One of the signs of a great director is
his ability to create the proper weight in all of his scenes. You
will see a lot of horror movie director's pile the gore on, trying to
gross people out with the sheer quantity. That doesn't usually work
out because having such excessive amounts of gore tends to pull
people out of a story. People have no idea what it feels like to have
an arm severed cleanly with a machete, where the body seemingly
offers no resistance. Scaling the gore back makes it more personal.
Scaling back the gore and adding proper weight makes movies feel much
more violent than they really are. You will see this effect if you go
back and watch the original Texas Chainsaw Massacre.
The film audition does something
remarkable: it takes what easily could have been a cartoonishly
ridiculous amount of gore and gives it enough weight to be incredibly
effecting. This is as disturbing as it sounds. This film has scenes
of torture and madness that you would be hard pressed to see done
better in any other film. Scenes in this film would have had me and
my friends laughing hysterically if they weren't so disgusting. The
film is hard to watch even when nothing is going on.
The story is fairly bare bones:
Shigeharu Aoyama (Ryo Ishibashi) sets up a fake audition to try and
find the perfect girlfriend. He meets Asami Yamazaki (Eihi Shiina),
who he falls in love with almost immediately. She turns out not to be
perfect. Unbeknownst to him, she is dangerously obsessed with him.

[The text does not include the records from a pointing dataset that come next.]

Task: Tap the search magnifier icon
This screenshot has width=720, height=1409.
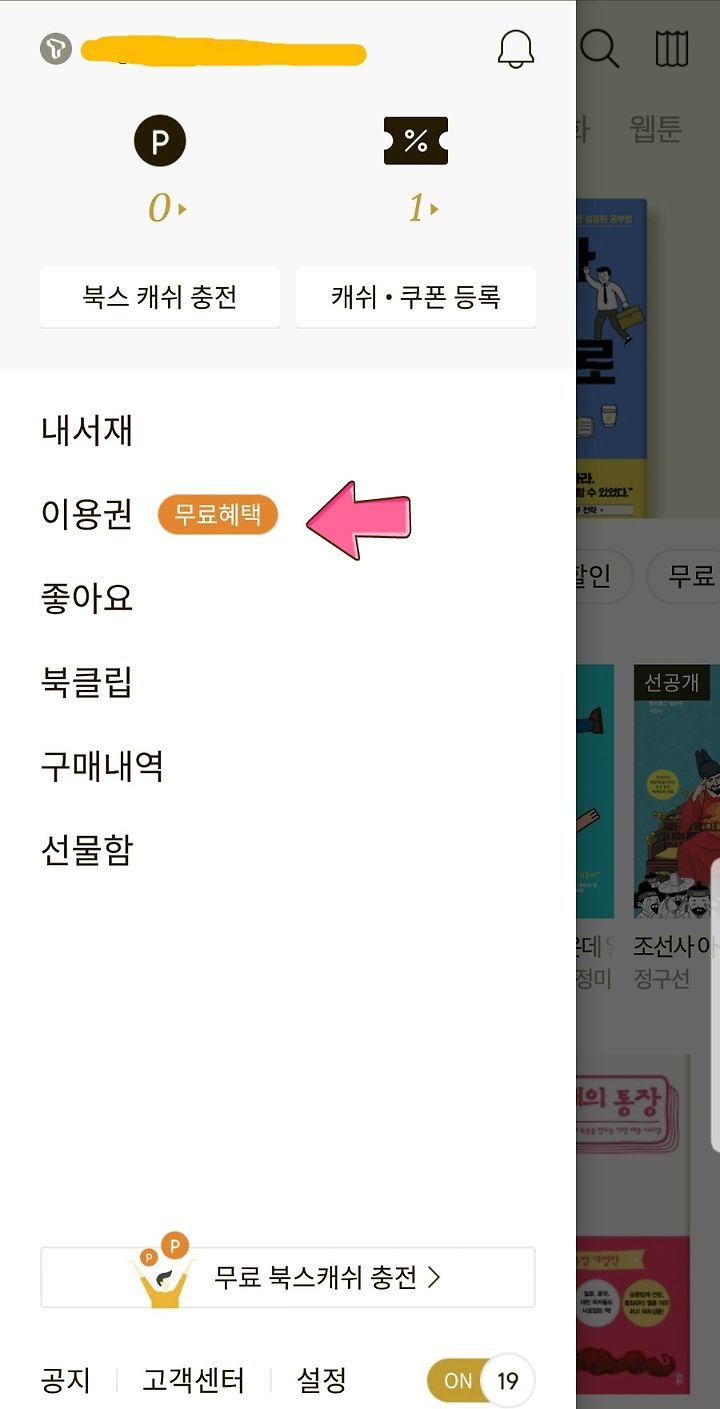Action: (600, 47)
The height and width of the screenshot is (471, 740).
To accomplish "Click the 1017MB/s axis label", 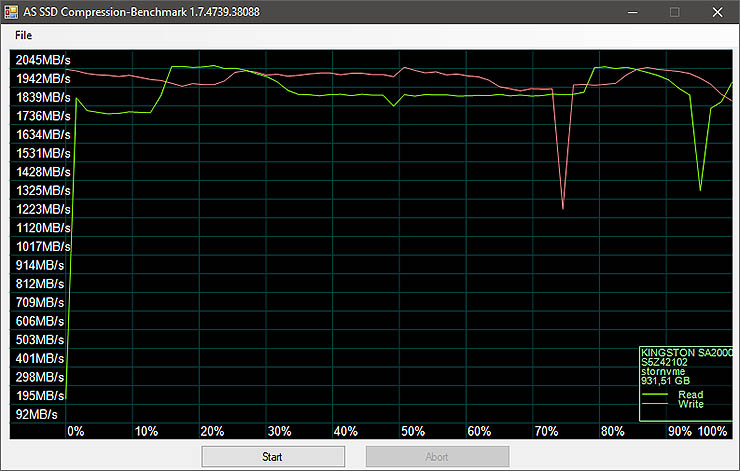I will pos(42,246).
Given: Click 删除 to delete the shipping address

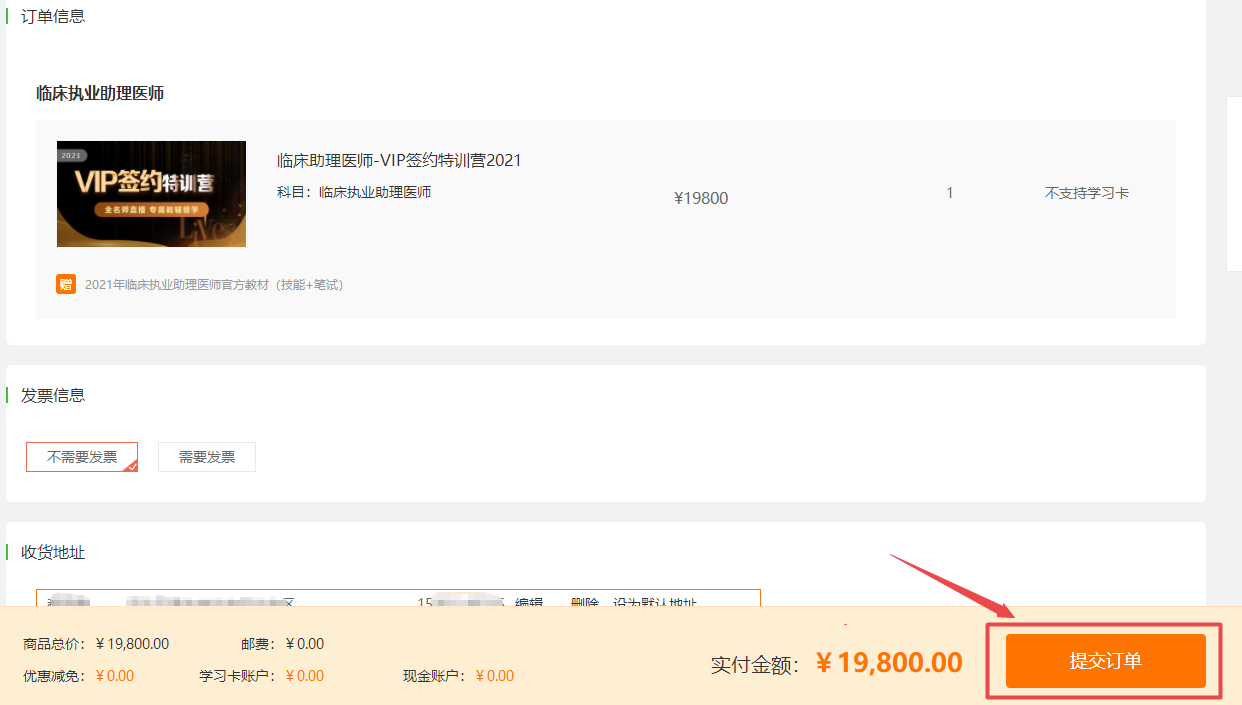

She sits at her phone day and night waiting for his call. She is also
completely inconsiderate, barely even feeding the person she keeps
tied in a burlap sack in her apartment (it's also a bad sign that she
keeps someone tied up in her apartment).
One of the thing's I like best was the
build-up. The film is very slow. We know almost immediately that she
is dangerously insane, but we still watch their romance unfold. There
are scenes that are almost heartfelt, but because we know it can't
end well, they wind up bittersweet. Once he start's checking out the
girls past, we start seeing the breadth of her insanity. You never
actually see her hurt anyone until the final third of the movie, but
there are stories and rumors that will make your skin crawl.
Once the torture scenes start, the film
seems to go completely insane. Aoyama, who spent the whole film being
a sweetheart, is still a sweetheart as she is murdering people.
Slowly. She giggles childishly as she cuts through body parts with
cheese wire. The tension was so high throughout the film,You never
managed to get comfortable, and then the film ends with one of the
most uncomfortable scenes I think I've ever seen. Actually, that's
not true: the film doesn't end there. Takashi Miike manages to
torture you for even longer after that scene.
Audition is a film of great moments.
I've never been able to get some of the scenes from this film out of
my head. The film maintaned such a sense of dread that it put my
teeth on edge. The film didn't have to set up a scare to be scary, so
when it did it was absolutely insane. If you only watch one horror
film by Takashi Miike, watch Audition.